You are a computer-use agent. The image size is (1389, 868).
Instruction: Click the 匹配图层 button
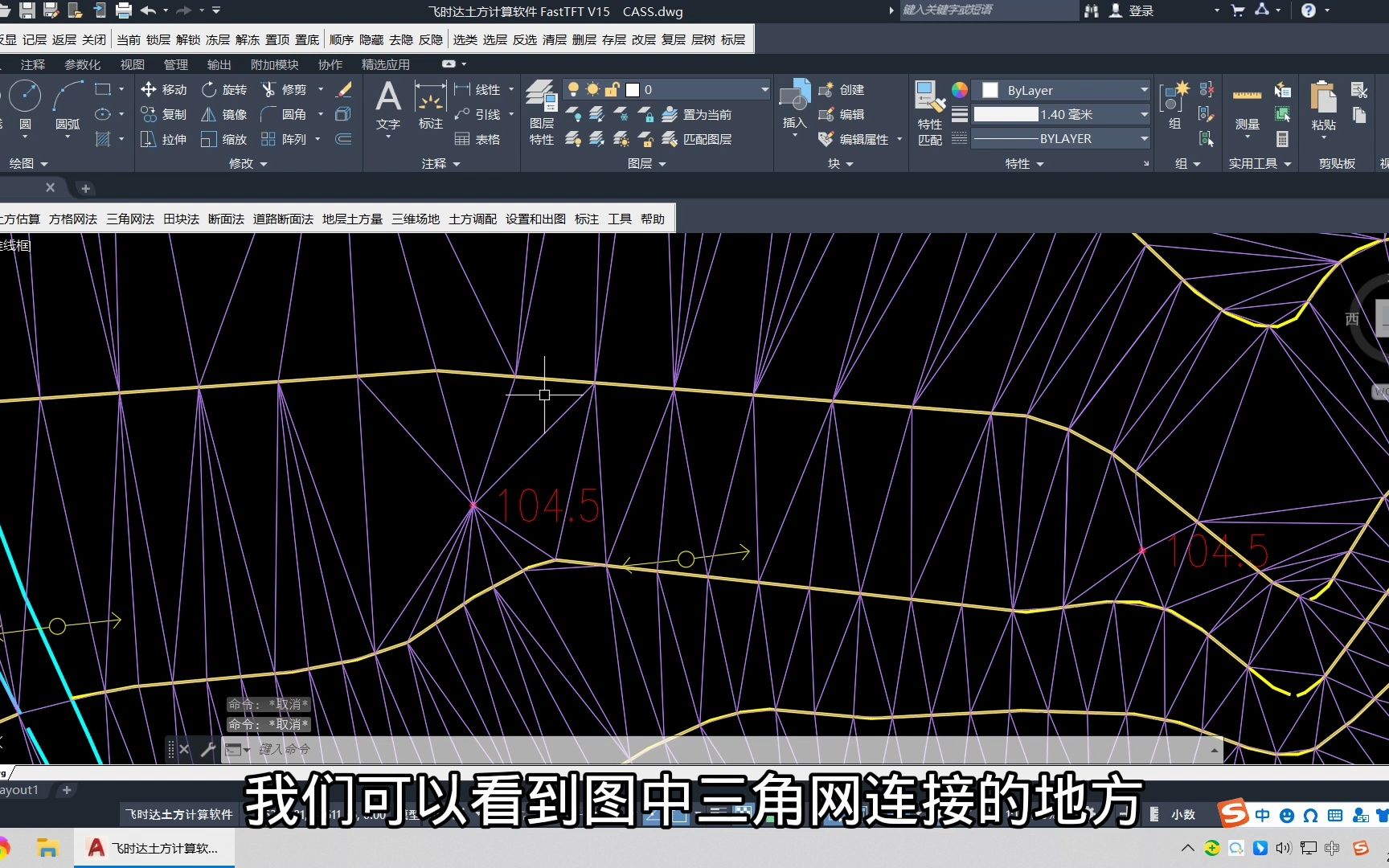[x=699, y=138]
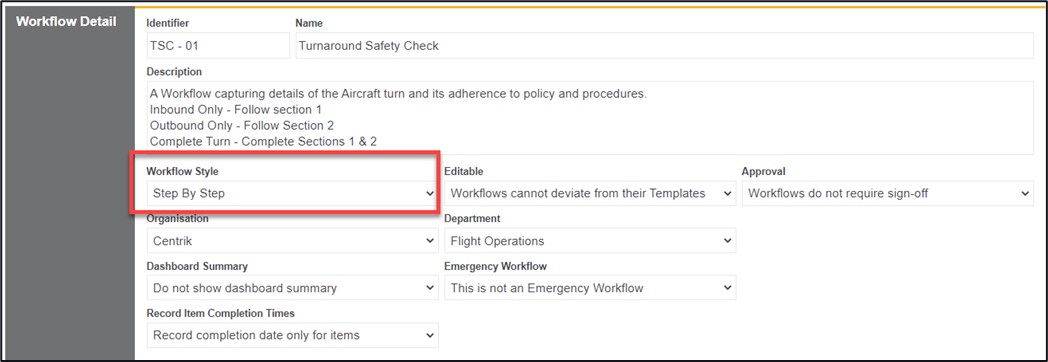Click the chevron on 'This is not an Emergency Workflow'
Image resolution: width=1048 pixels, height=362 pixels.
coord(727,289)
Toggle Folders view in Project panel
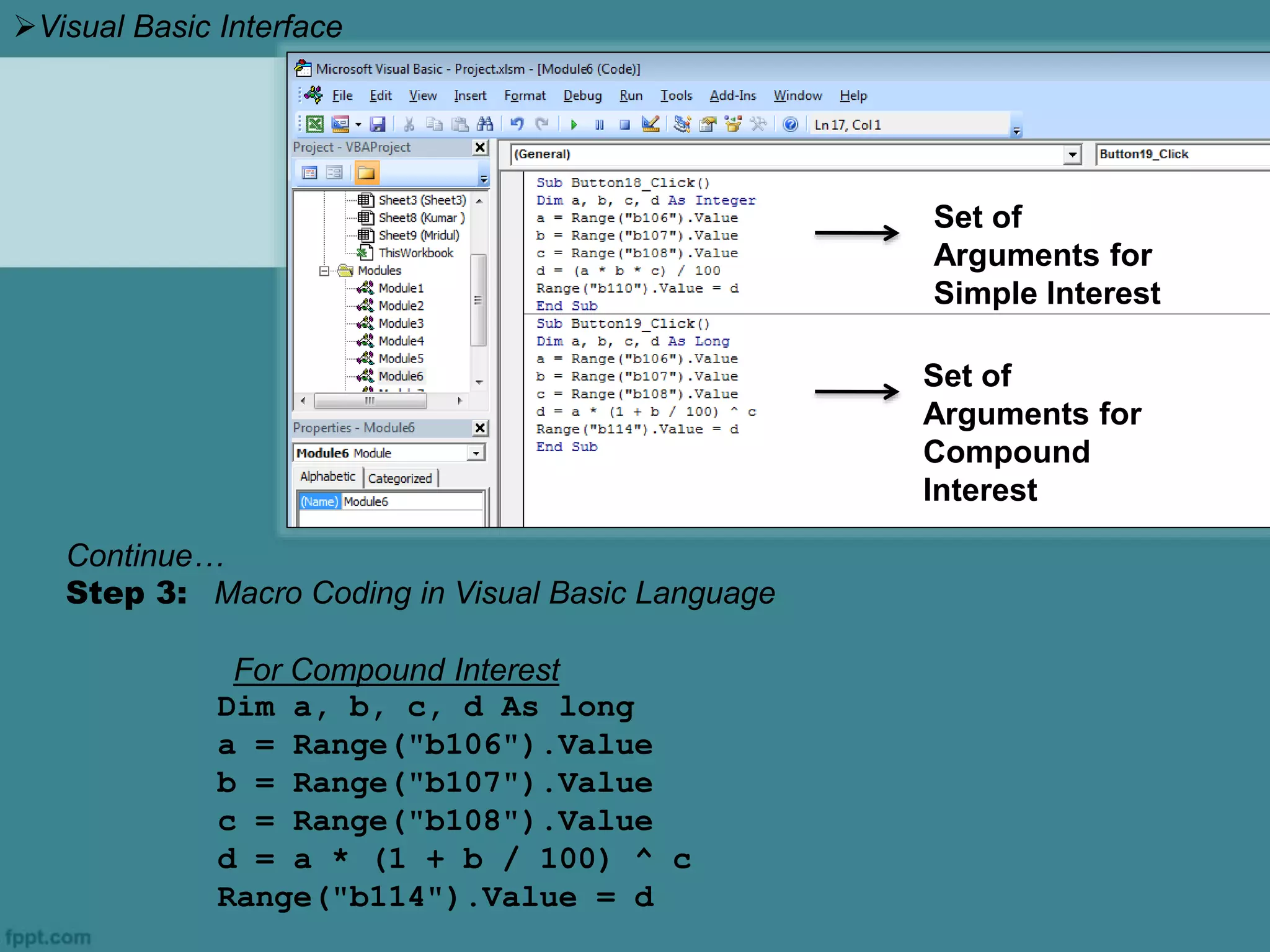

==

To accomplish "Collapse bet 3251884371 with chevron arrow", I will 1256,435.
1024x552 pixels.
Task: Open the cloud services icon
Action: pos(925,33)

- Stated exercise -
Quote the lines from the one containing "You are a computer-use" through the one containing "Toggle Folders view in Project panel", both included. Omit the pictures from your answer.

- Exercise solution -
You are a computer-use agent. The image size is (1389, 868).
Instruction: Click the 匹配图层 button
[x=699, y=138]
Click the chevron on 'This is not an Emergency Workflow'
Image resolution: width=1048 pixels, height=362 pixels.
coord(727,289)
Toggle Folders view in Project panel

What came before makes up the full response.